PASSAGE TO READ —
┌────────
Incorrect Username, Email, or Password
This object does not yet have a description.

Identification and Creation

Object Number
2008.257
People
Hendrick Goudt, Dutch (The Hague or Utrecht, Netherlands c. 1583 - 1648 Utrecht, Netherlands)
Title
The Temptation of Jesus
Other Titles
Alternate Title: The Devil Tempting Christ
Classification
Drawings
Work Type
drawing
Date
c. 1600-1604
Culture
Dutch
Persistent Link
https://hvrd.art/o/191813

Physical Descriptions

Medium
Brown ink over black chalk on cream antique laid paper
Dimensions
41.3 x 27.0 cm (15 13/16 x 10 5/8 in.)
Inscriptions and Marks
  • inscription: verso, center, graphite: 1D
  • inscription: verso, upper left, graphite: 705/
  • inscription: verso, lower right, brown ink: elsheimer. [partially cropped]
  • inscription: verso, lower right, graphite: E. ws / 1
  • watermark: Strasbourg bend with 4 and WR below; nearly identical to Heawood 141 (England c. 1598, noting similar watermarks in Holland, 1588 and 1616)
  • collector's mark: verso, lower right, blue ink stamp: L. 3306 (Maida and George Abrams)
  • inscription: verso, lower left, graphite: H / 11364 [? partially cropped]

Provenance

Recorded Ownership History
Johann August Gottlieb Weigel, Leipzig. [H. G. Gutekunst, Stuttgart, 30 May 1888 and following days, lot 1097 (as Elsheimer)]. Anton Brück, Frankfurt am Main, sold [Rudolf Bangel, Frankfurt am Main, 11 December 1893, lot. 187 (as Elsheimer)]. [Sotheby's, New York, 12 January 1994, lot 77, repr. (as circle of Elsheimer)]; to Maida and George Abrams, Boston (L. 3306, verso, lower right); The Maida and George Abrams Collection, 2008.257

Published Text

Catalogue
Drawings from the Age of Bruegel, Rubens, and Rembrandt: Highlights from the Collection of the Harvard Art Museums
Authors
William W. Robinson and Susan Anderson
Publisher
Harvard Art Museums (Cambridge, MA, 2016)
└────────
EXERCISE TASKS —
A: What medium is the drawing in the catalog entry above made in?
B: Reproduce the part of the catalog entry starting at "Incorrect Username, Email, or" and ending at "1648 Utrecht, Netherlands)".

DATA —
┌────────
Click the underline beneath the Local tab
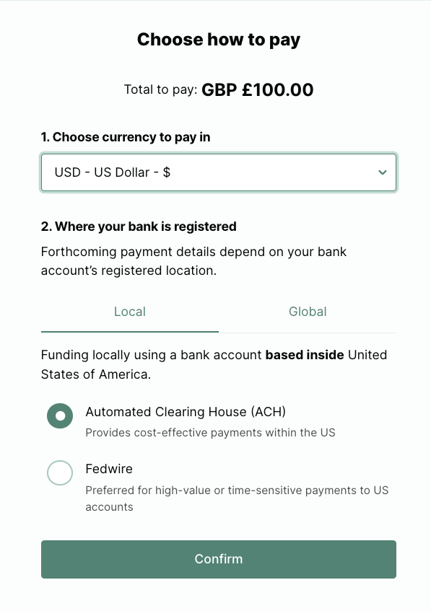Image resolution: width=431 pixels, height=611 pixels. point(130,332)
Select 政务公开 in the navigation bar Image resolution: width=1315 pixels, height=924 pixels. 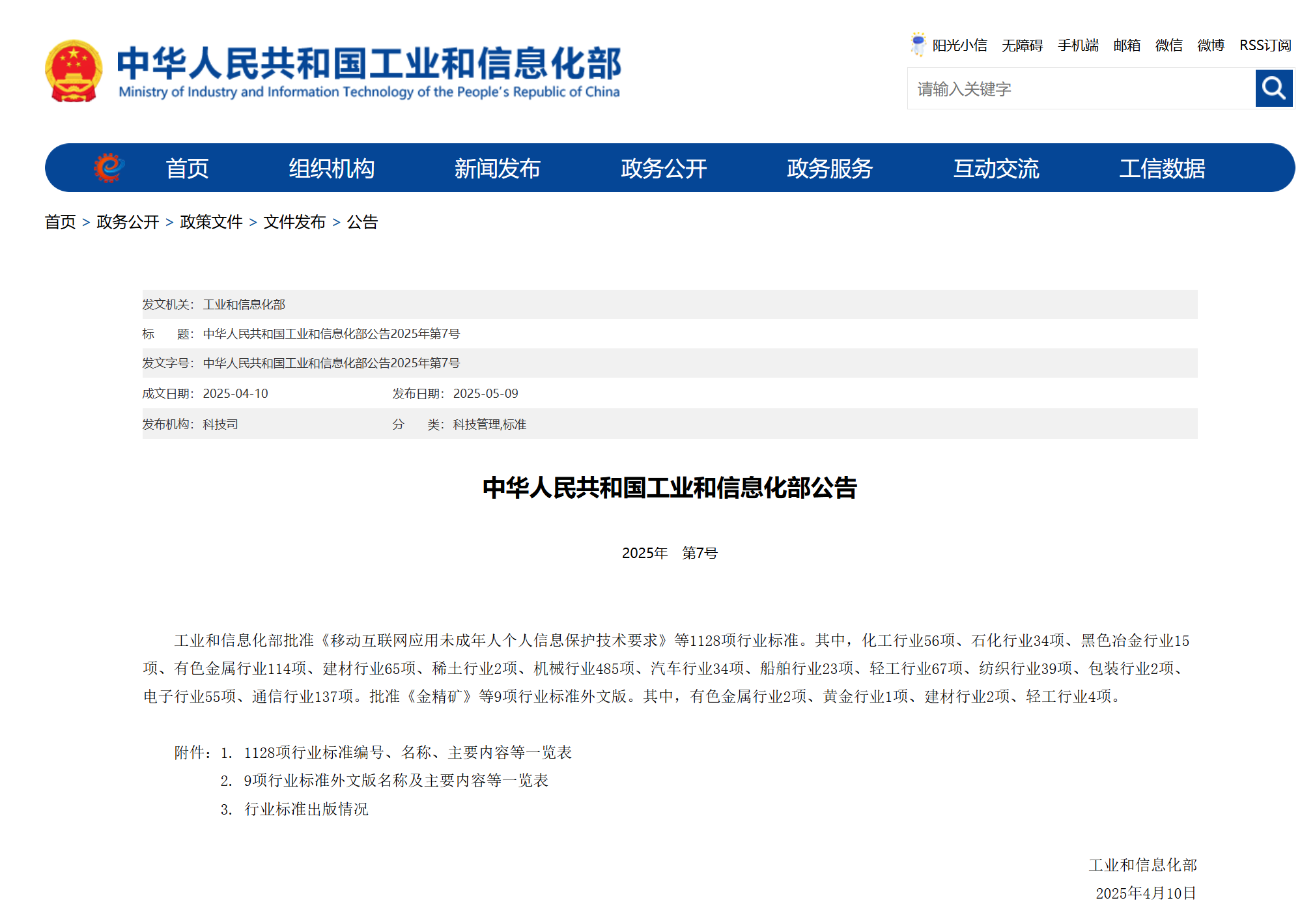pyautogui.click(x=663, y=169)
└────────
THE RESPONSES —
A: Brown ink over black chalk on cream antique laid paper.

B:
Incorrect Username, Email, or Password
This object does not yet have a description.

Identification and Creation

Object Number
2008.257
People
Hendrick Goudt, Dutch (The Hague or Utrecht, Netherlands c. 1583 - 1648 Utrecht, Netherlands)